HAST - detect failure and restore avoiding an outage?

Sun Feb 24 10:05:17 UTC 2013

On Sat, Feb 23, 2013 at 09:51:03PM +0100, Pawel Jakub Dawidek wrote:

> I'm fine with the patchi except for missing breaks in switch added to
> hastd/primary.c.

Oops. Fixed. Thanks!

> I'm also wondering... You count all those errors separately just to
> print them as one number. If we do that already let's print them
> separately, eg.
> 
> 	local i/o errors: read(0), write(3), delete(5), flush(9)

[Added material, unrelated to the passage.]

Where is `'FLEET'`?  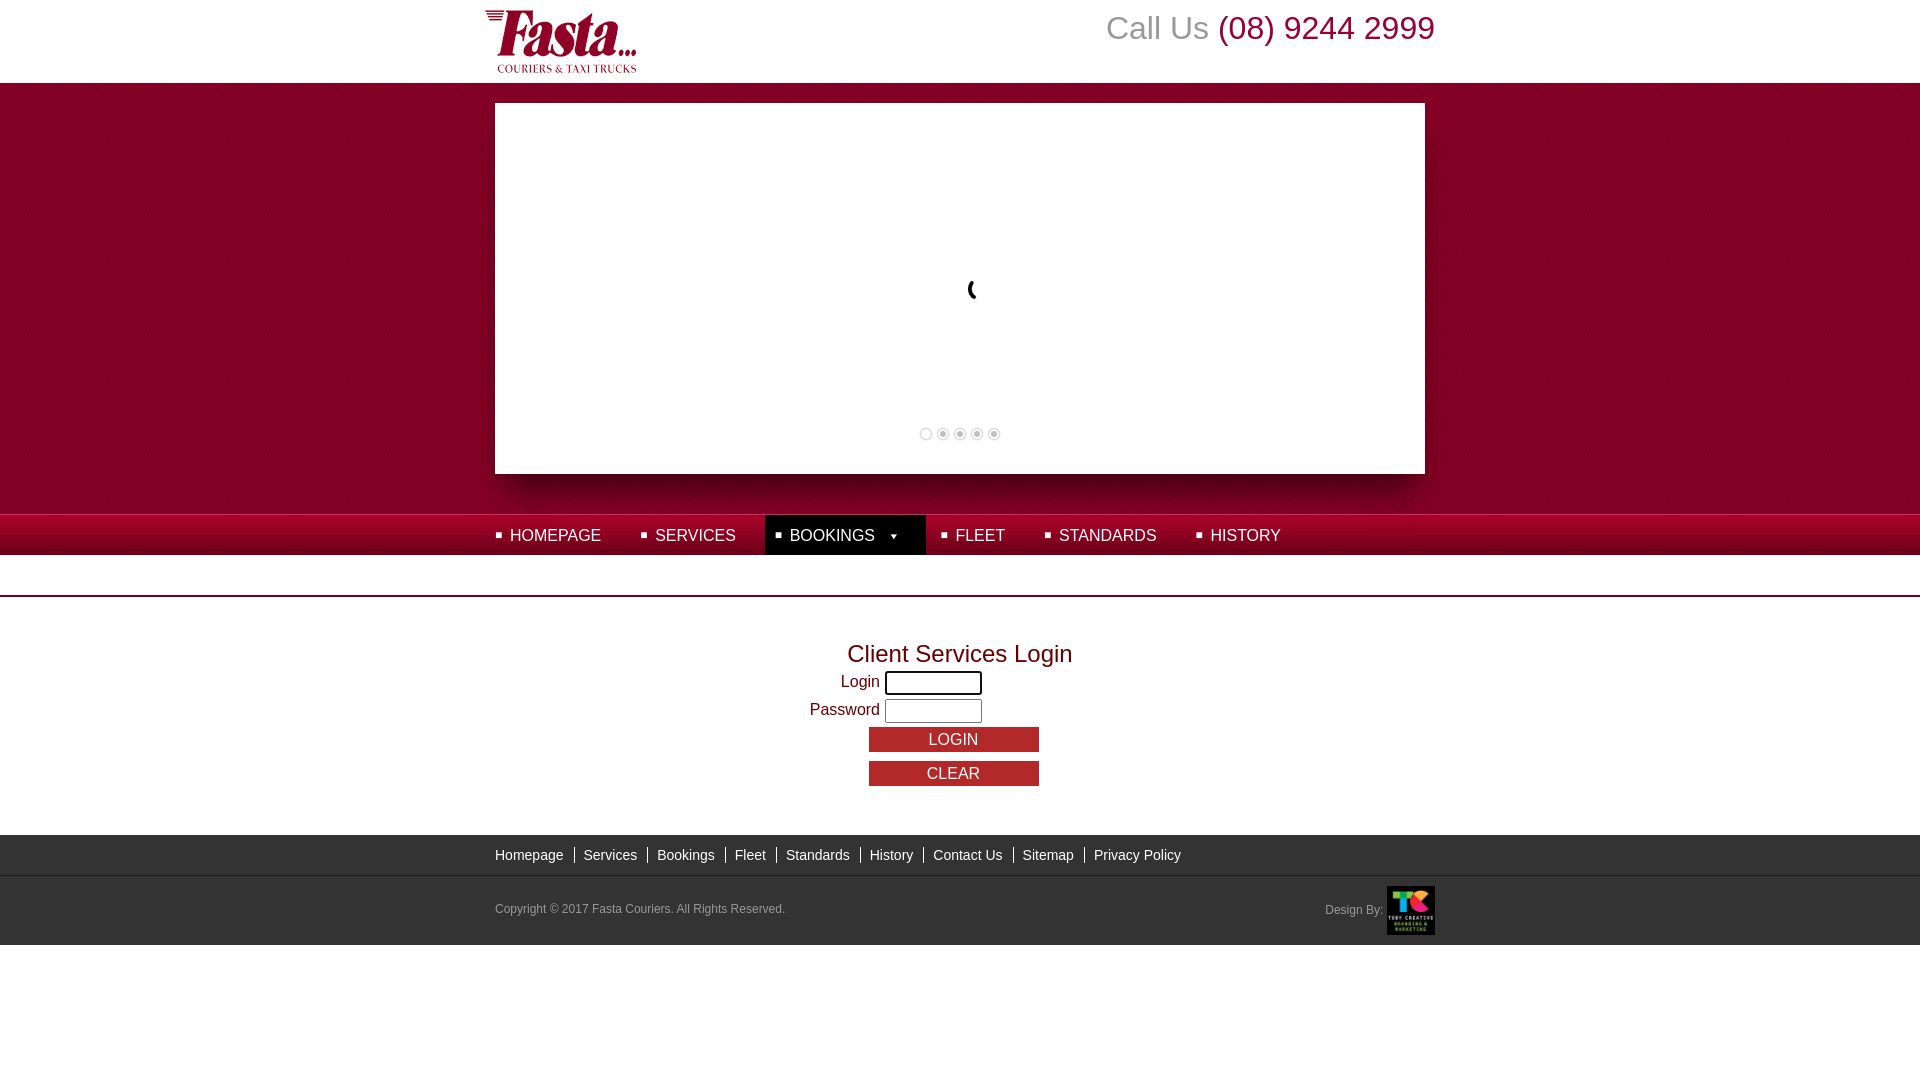 'FLEET' is located at coordinates (979, 534).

The idea was that hastd provided all available counters, and hastctl
showed only aggregated counter just to save a screen space, but if one
wanted to write its own utility to monitor hastd, which would talk
directly to hastd via socket, she would be able to see all counters
separately.

But your idea with writing errors in one string looks better, as it
allows to save a screen space and provide more detailed info. I would
prefer a little different output though:

  role: secondary
  provname: test
  localpath: /dev/md102
  extentsize: 2097152 (2.0MB)
  keepdirty: 0
  remoteaddr: kopusha:7771
  replication: memsync
  status: complete
  dirty: 0 (0B)
  statistics:
    reads: 13
    writes: 521
    deletes: 0
    flushes: 0
    activemap updates: 0
    local i/o errors:
      read: 13, write: 425, delete: 0, flush: 0

but don't have a strong opinion and will be ok with yours if you don't
like my version.

> 
> BTW. Why not to count activemap update errors as write and flush errors?

I need (internally) separate counters for activemap errors because
they are updated by the different thread and I wouldn't want to
introduce locking for error counter update operations. As hastctl was
supposed to show an aggregated counter I didn't bother much how to
make activemap update errors to count as write and flush errors. I
improved this too in the updated patch:

http://people.freebsd.org/~trociny/hast.stat_error.2.patch

-- 
Mikolaj Golub